[Stored data entries]
________________

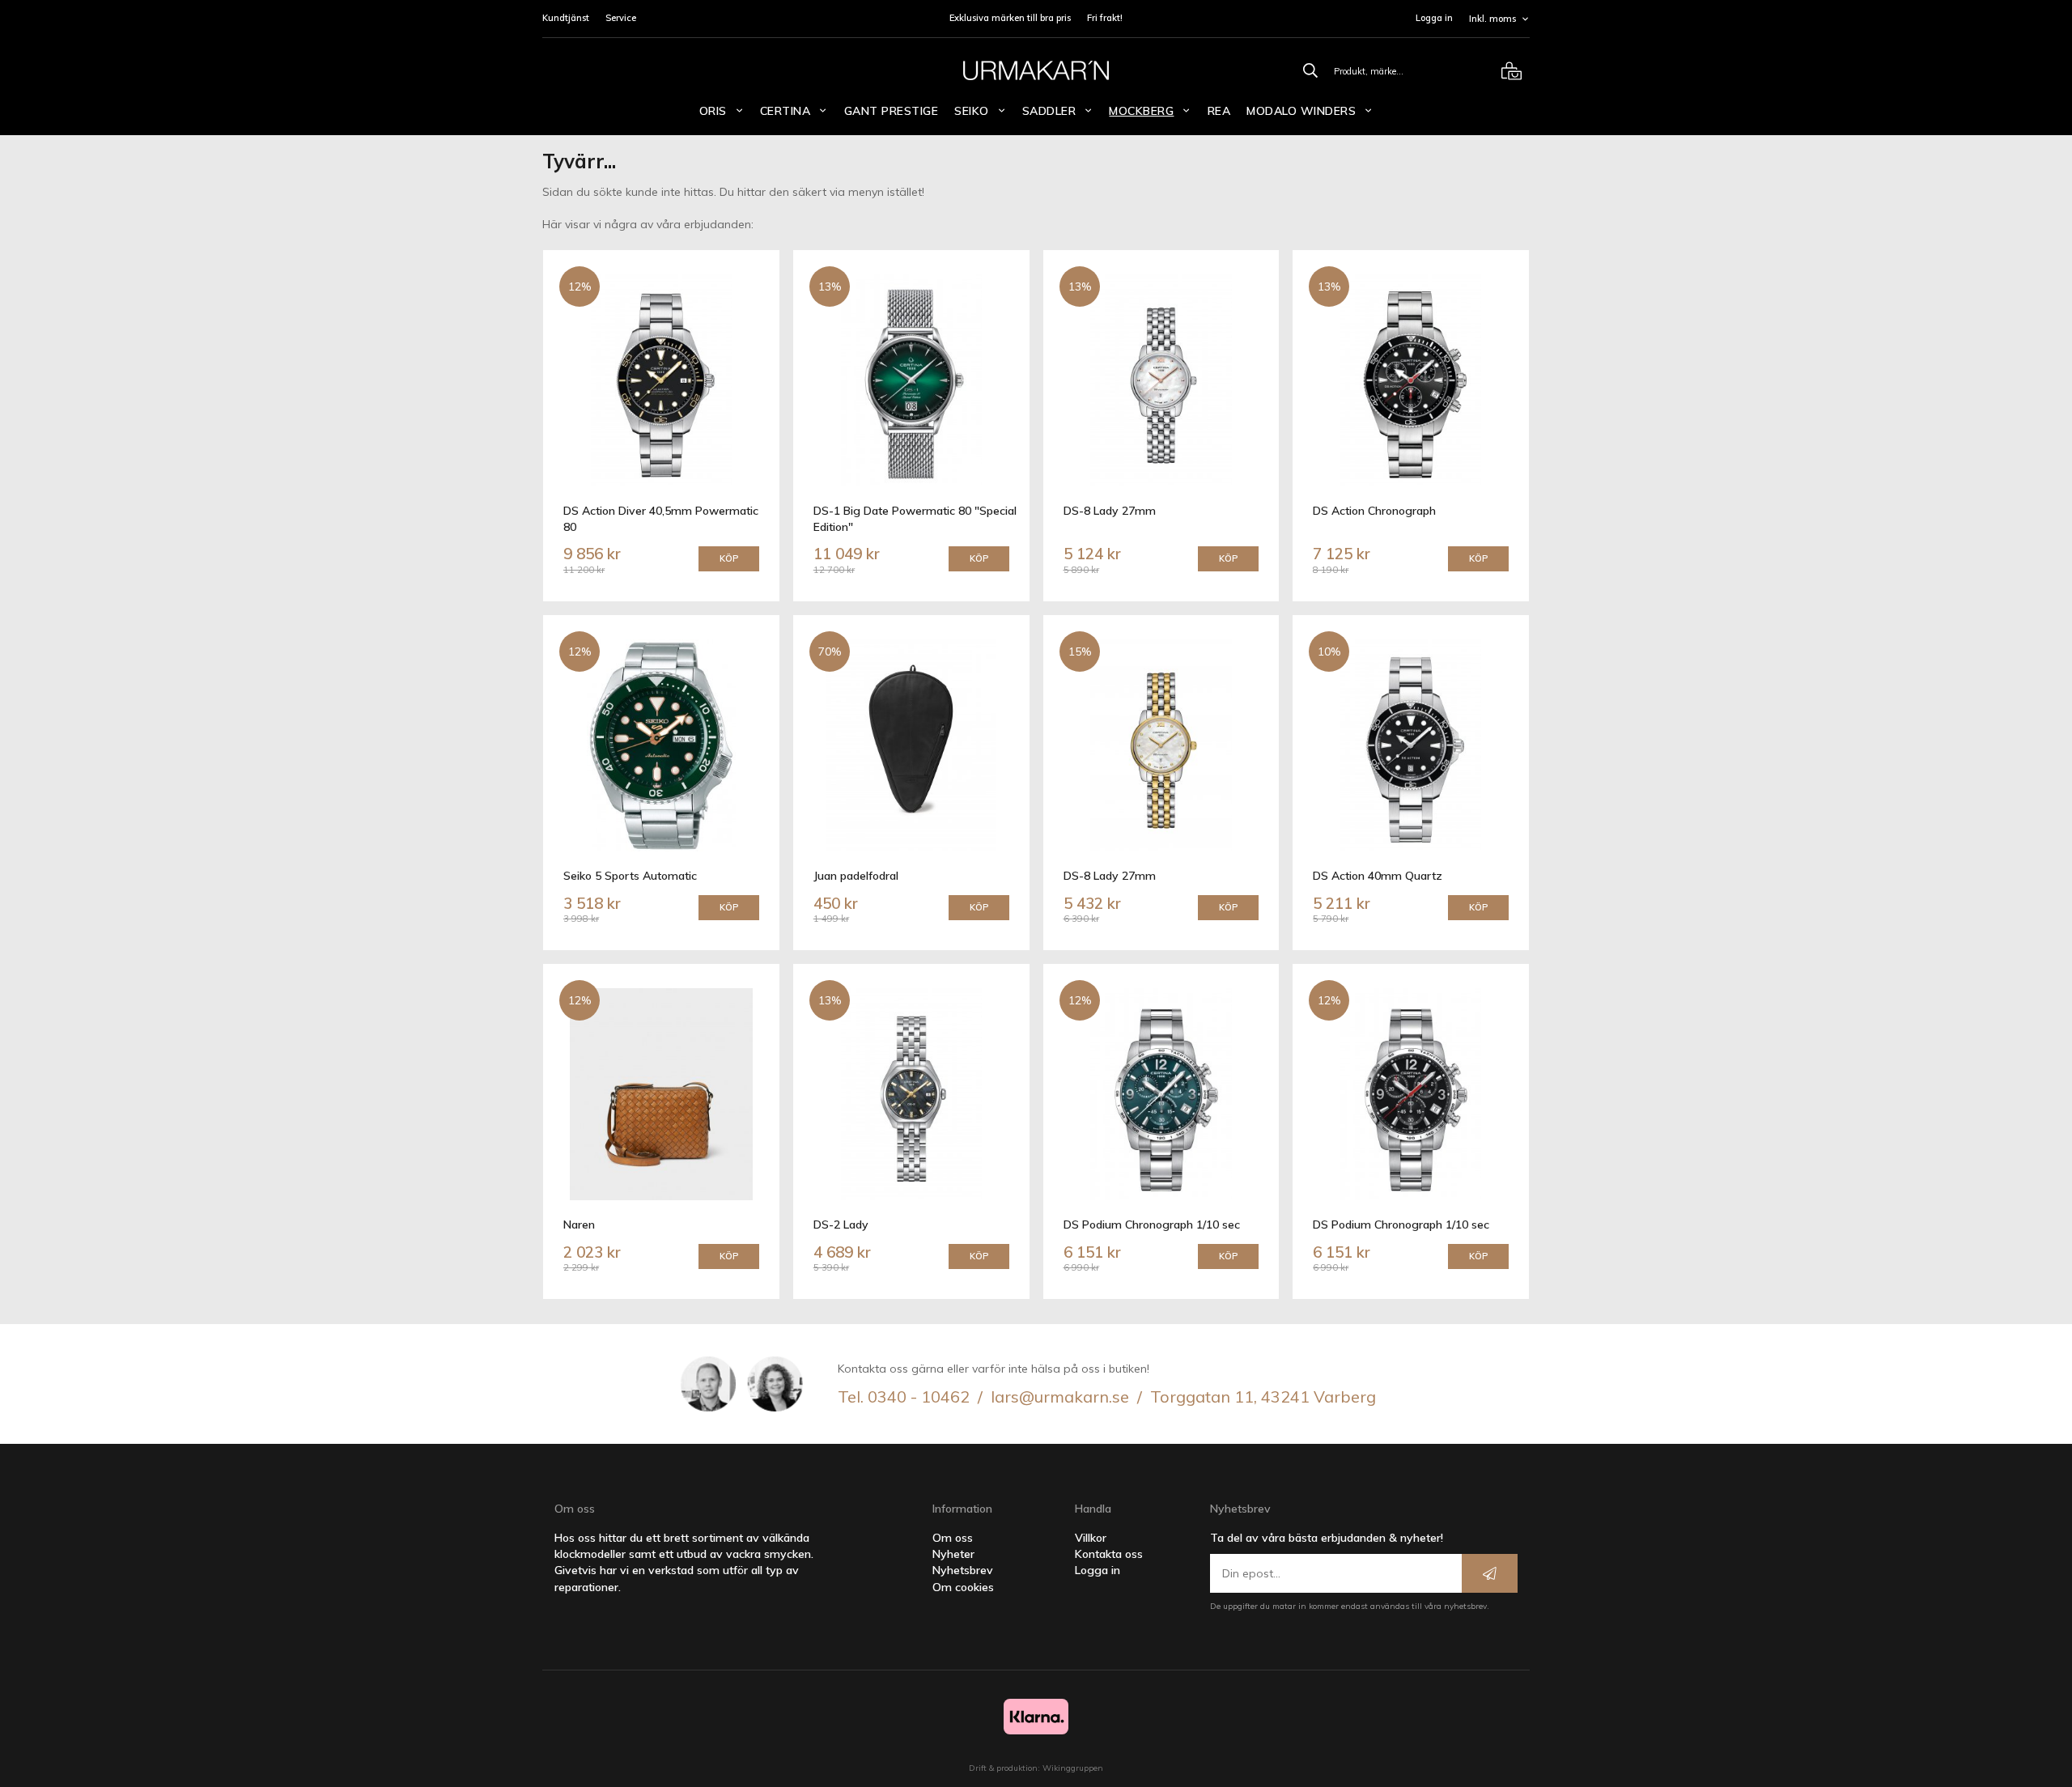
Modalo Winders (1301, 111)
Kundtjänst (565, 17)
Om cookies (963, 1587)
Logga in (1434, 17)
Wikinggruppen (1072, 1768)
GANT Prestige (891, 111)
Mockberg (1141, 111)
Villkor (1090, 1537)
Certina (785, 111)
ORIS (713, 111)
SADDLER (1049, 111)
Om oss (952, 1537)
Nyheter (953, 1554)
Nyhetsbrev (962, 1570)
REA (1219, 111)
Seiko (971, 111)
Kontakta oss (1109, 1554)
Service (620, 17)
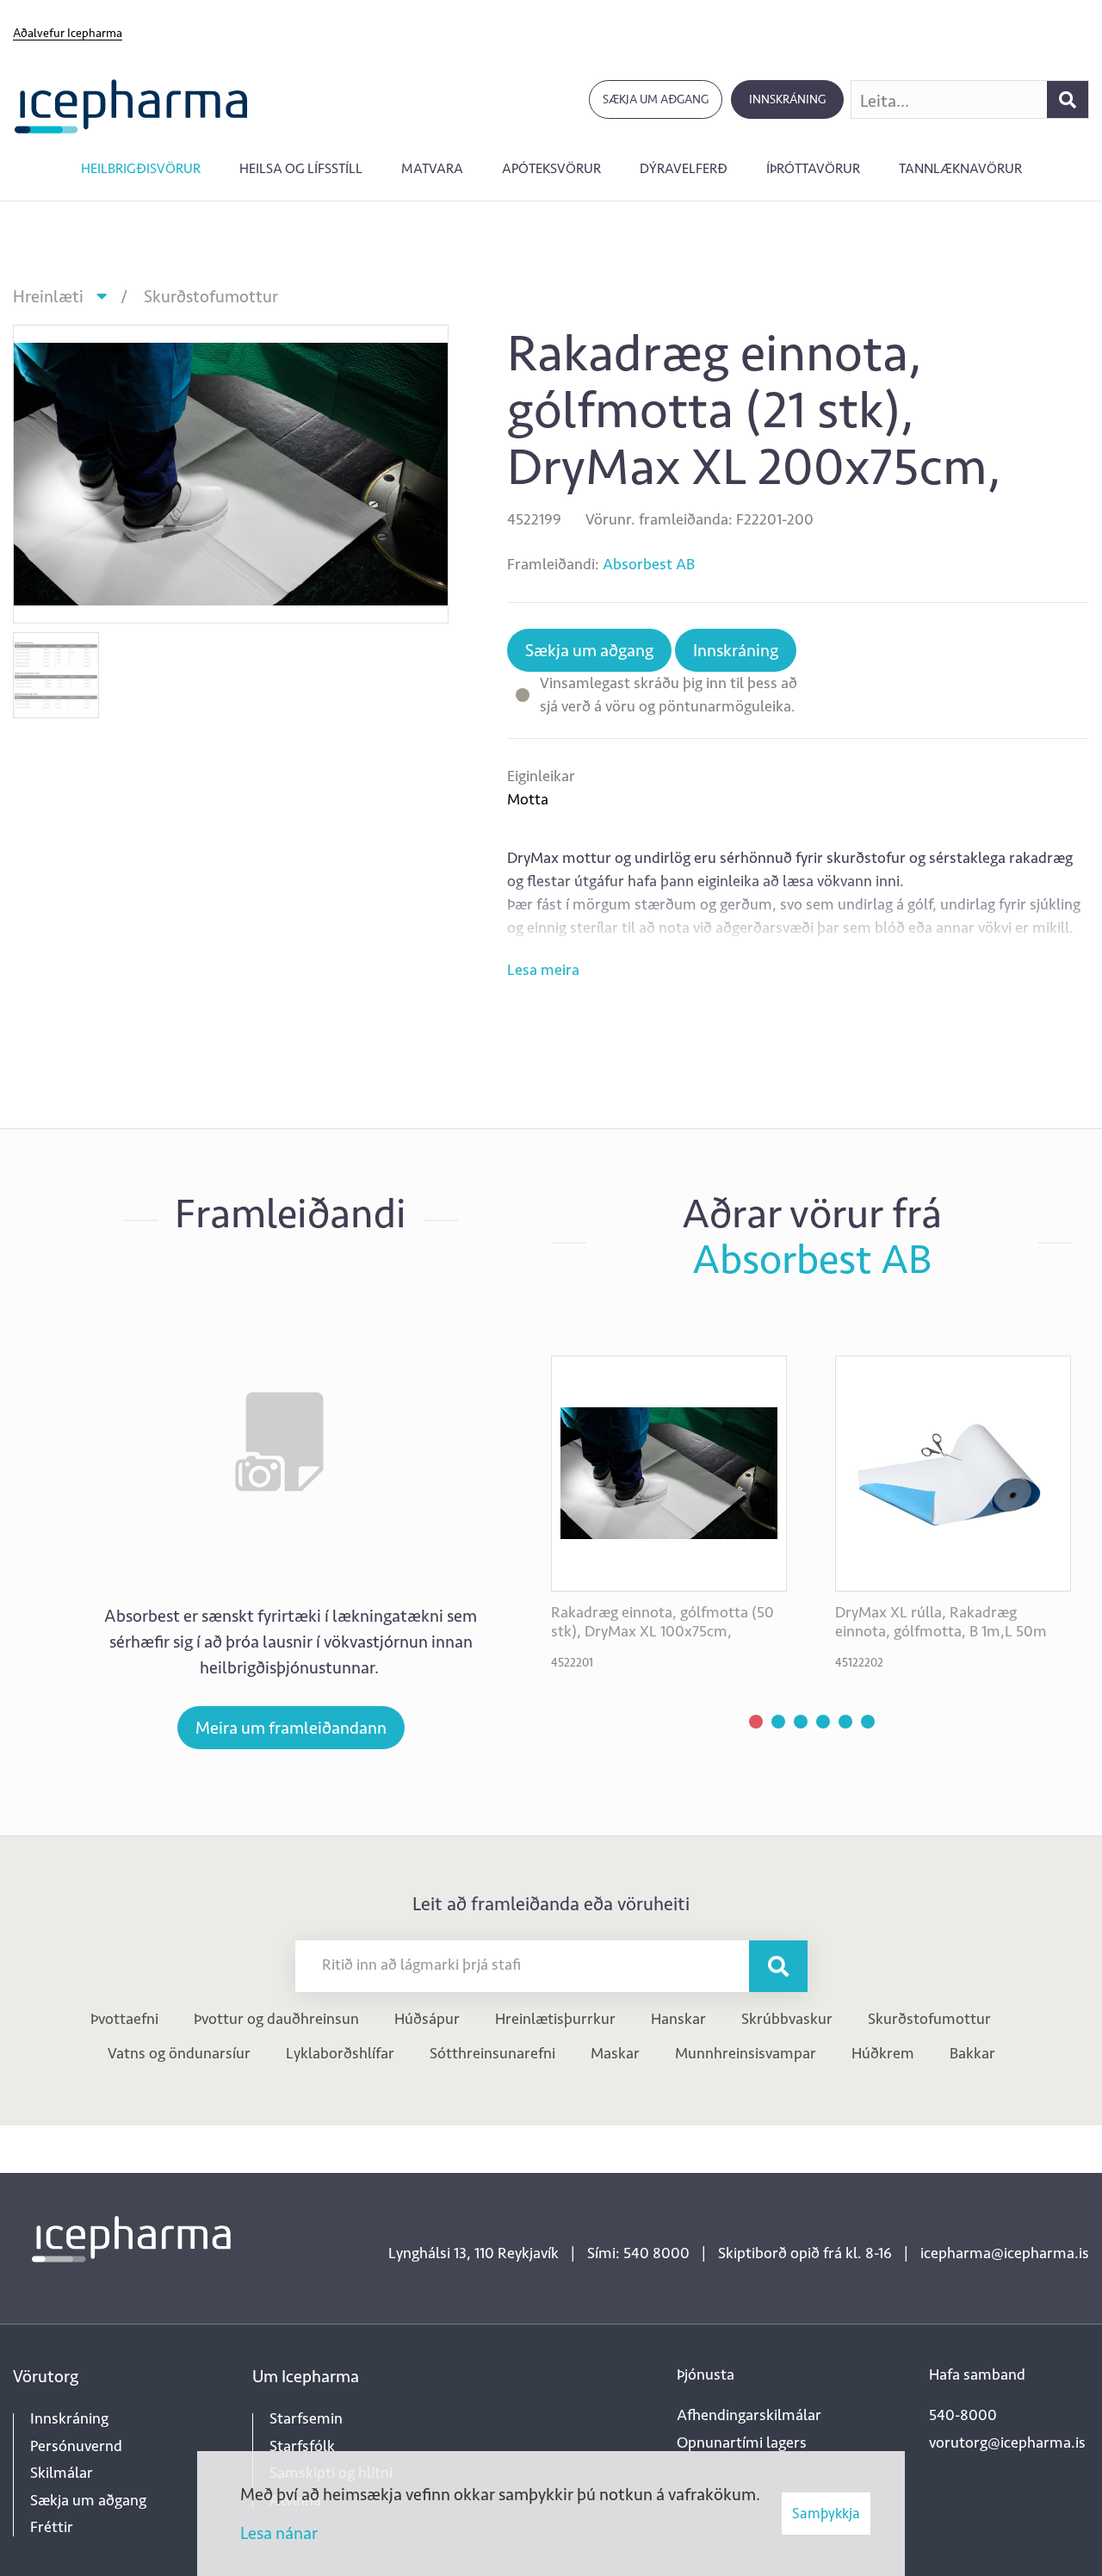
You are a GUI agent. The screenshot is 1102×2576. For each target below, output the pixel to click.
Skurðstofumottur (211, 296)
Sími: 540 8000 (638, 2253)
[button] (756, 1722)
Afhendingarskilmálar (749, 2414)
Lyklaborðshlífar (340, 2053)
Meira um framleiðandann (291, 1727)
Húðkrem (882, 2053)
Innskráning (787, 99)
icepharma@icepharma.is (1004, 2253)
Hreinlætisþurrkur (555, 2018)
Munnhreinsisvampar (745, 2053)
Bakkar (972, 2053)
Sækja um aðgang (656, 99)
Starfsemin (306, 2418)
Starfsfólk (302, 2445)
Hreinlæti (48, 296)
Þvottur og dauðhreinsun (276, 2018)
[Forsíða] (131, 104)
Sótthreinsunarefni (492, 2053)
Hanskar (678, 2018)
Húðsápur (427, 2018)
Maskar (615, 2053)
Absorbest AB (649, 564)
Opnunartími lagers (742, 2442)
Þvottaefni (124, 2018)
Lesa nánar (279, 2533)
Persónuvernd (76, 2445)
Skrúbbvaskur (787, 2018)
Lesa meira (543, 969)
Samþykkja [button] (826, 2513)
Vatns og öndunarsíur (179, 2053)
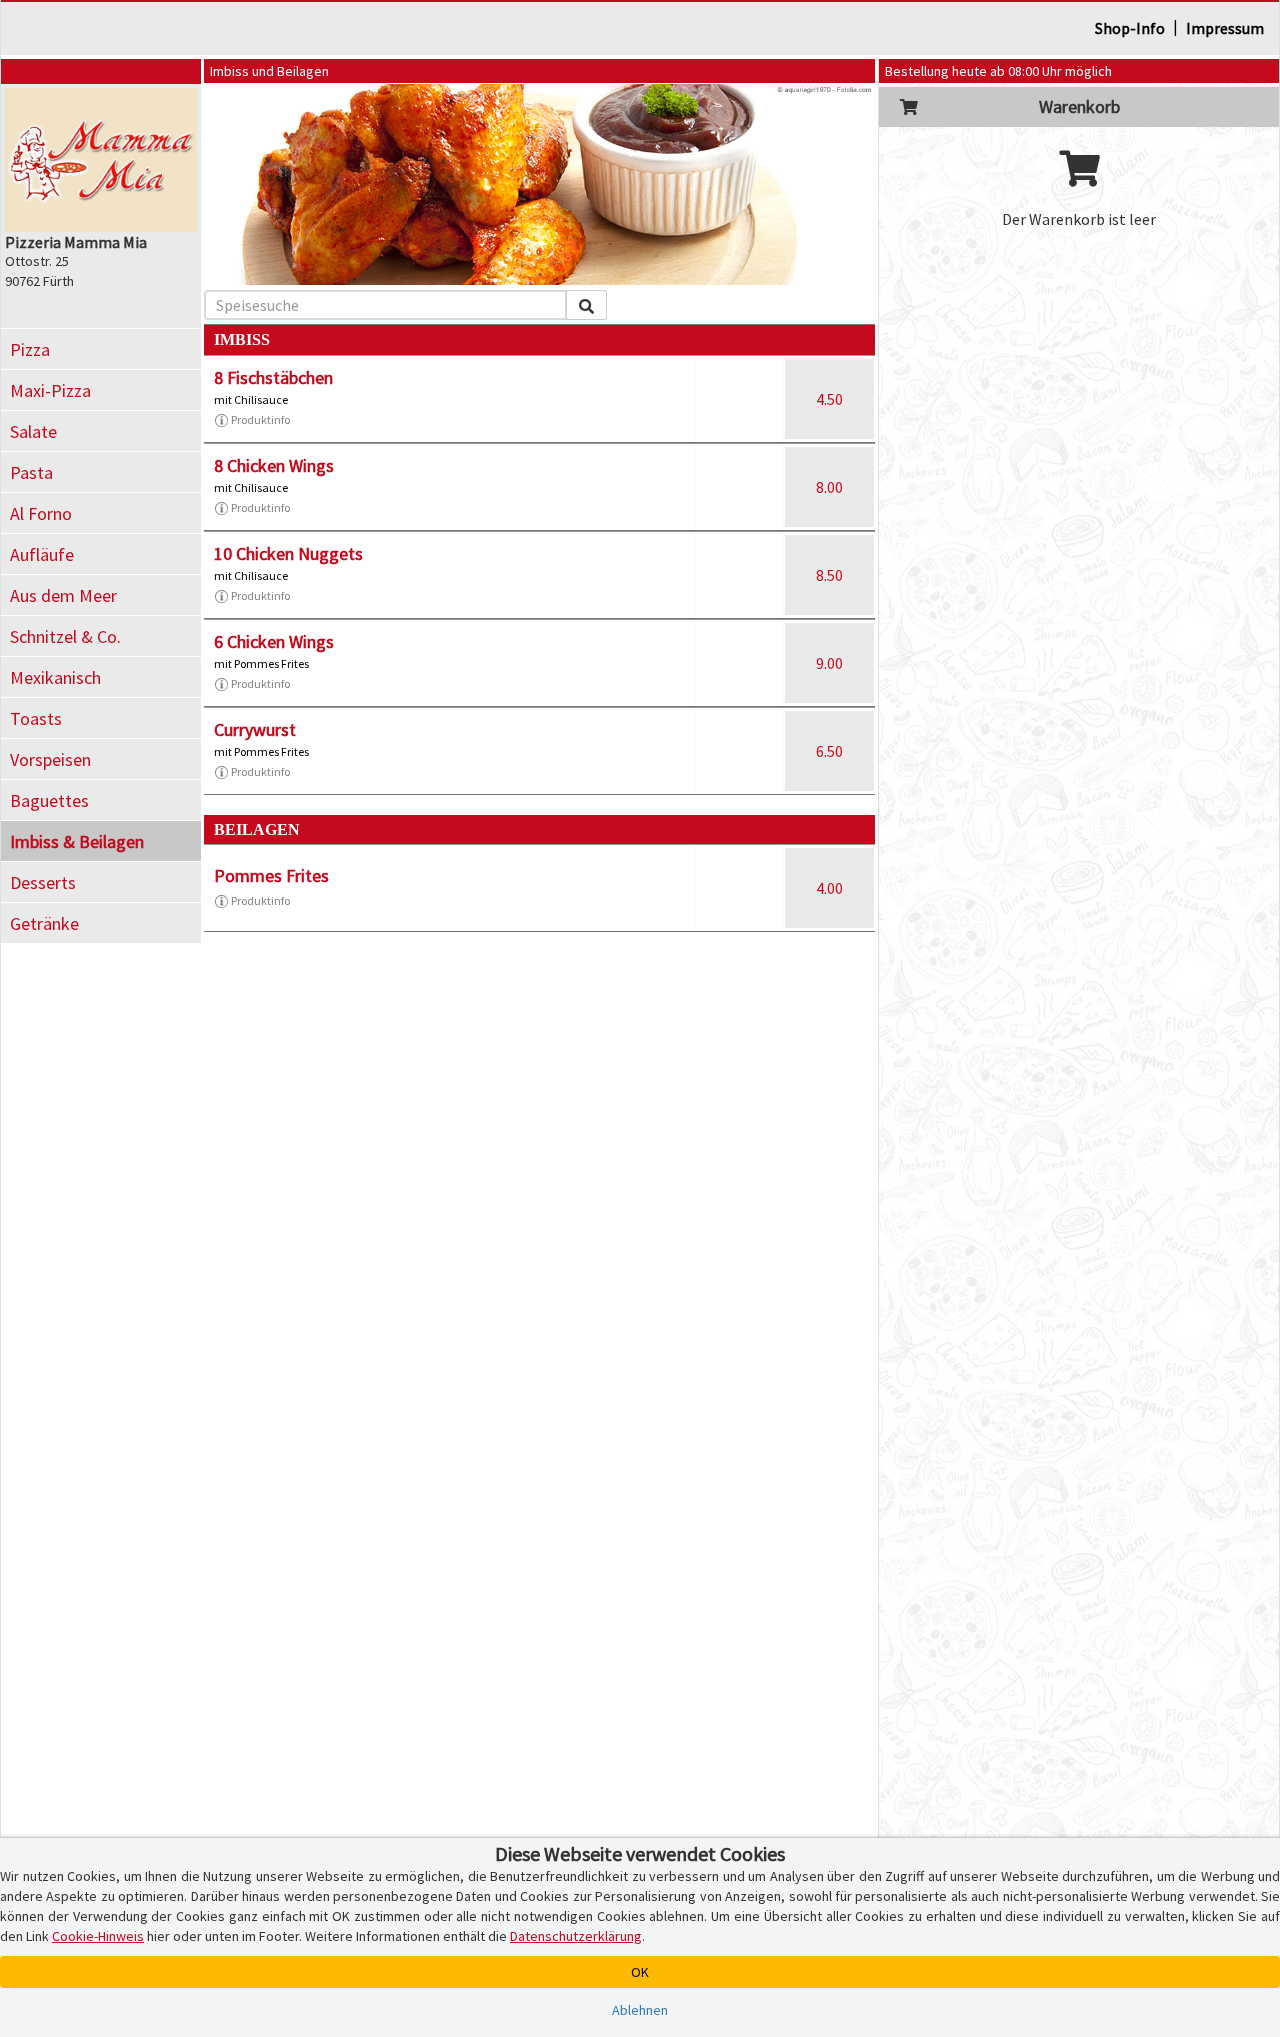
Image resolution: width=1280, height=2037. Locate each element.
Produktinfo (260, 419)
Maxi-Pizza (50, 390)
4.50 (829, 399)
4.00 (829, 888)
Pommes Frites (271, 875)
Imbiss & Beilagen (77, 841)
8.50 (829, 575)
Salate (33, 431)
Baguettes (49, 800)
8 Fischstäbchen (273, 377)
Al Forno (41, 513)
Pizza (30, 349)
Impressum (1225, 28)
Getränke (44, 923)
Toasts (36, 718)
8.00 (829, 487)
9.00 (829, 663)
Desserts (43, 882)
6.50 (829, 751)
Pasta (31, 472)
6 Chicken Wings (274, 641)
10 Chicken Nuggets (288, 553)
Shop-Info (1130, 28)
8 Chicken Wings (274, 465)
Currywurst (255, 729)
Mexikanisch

________________

- **Action item**
Restate, word for word, the entries above, dropping any picture.

- **Response to the task**
Modalo Winders (1301, 111)
Kundtjänst (565, 17)
Om cookies (963, 1587)
Logga in (1434, 17)
Wikinggruppen (1072, 1768)
GANT Prestige (891, 111)
Mockberg (1141, 111)
Villkor (1090, 1537)
Certina (785, 111)
ORIS (713, 111)
SADDLER (1049, 111)
Om oss (952, 1537)
Nyheter (953, 1554)
Nyhetsbrev (962, 1570)
REA (1219, 111)
Seiko (971, 111)
Kontakta oss (1109, 1554)
Service (620, 17)
You are a GUI agent. The screenshot is 1102×2576. For each target below, output the pixel to click.
Skurðstofumottur (211, 296)
Sími: 540 8000 (638, 2253)
[button] (756, 1722)
Afhendingarskilmálar (749, 2414)
Lyklaborðshlífar (340, 2053)
Meira um framleiðandann (291, 1727)
Húðkrem (882, 2053)
Innskráning (787, 99)
icepharma@icepharma.is (1004, 2253)
Hreinlætisþurrkur (555, 2018)
Munnhreinsisvampar (745, 2053)
Bakkar (972, 2053)
Sækja um aðgang (656, 99)
Starfsemin (306, 2418)
Starfsfólk (302, 2445)
Hreinlæti (48, 296)
Þvottur og dauðhreinsun (276, 2018)
[Forsíða] (131, 104)
Sótthreinsunarefni (492, 2053)
Hanskar (678, 2018)
Húðsápur (427, 2018)
Maskar (615, 2053)
Absorbest AB (649, 564)
Opnunartími lagers (742, 2442)
Þvottaefni (124, 2018)
Lesa nánar (279, 2533)
Persónuvernd (76, 2445)
Skrúbbvaskur (787, 2018)
Lesa meira (543, 969)
Samþykkja [button] (826, 2513)
Vatns og öndunarsíur (179, 2053)
Image resolution: width=1280, height=2037. Locate each element.
Produktinfo (260, 419)
Maxi-Pizza (50, 390)
4.50 (829, 399)
4.00 (829, 888)
Pommes Frites (271, 875)
Imbiss & Beilagen (77, 841)
8.50 (829, 575)
Salate (33, 431)
Baguettes (49, 800)
8 Fischstäbchen (273, 377)
Al Forno (41, 513)
Pizza (30, 349)
Impressum (1225, 28)
Getränke (44, 923)
Toasts (36, 718)
8.00 (829, 487)
9.00 (829, 663)
Desserts (43, 882)
6.50 (829, 751)
Pasta (31, 472)
6 Chicken Wings (274, 641)
10 Chicken Nuggets (288, 553)
Shop-Info (1130, 28)
8 Chicken Wings (274, 465)
Currywurst (255, 729)
Mexikanisch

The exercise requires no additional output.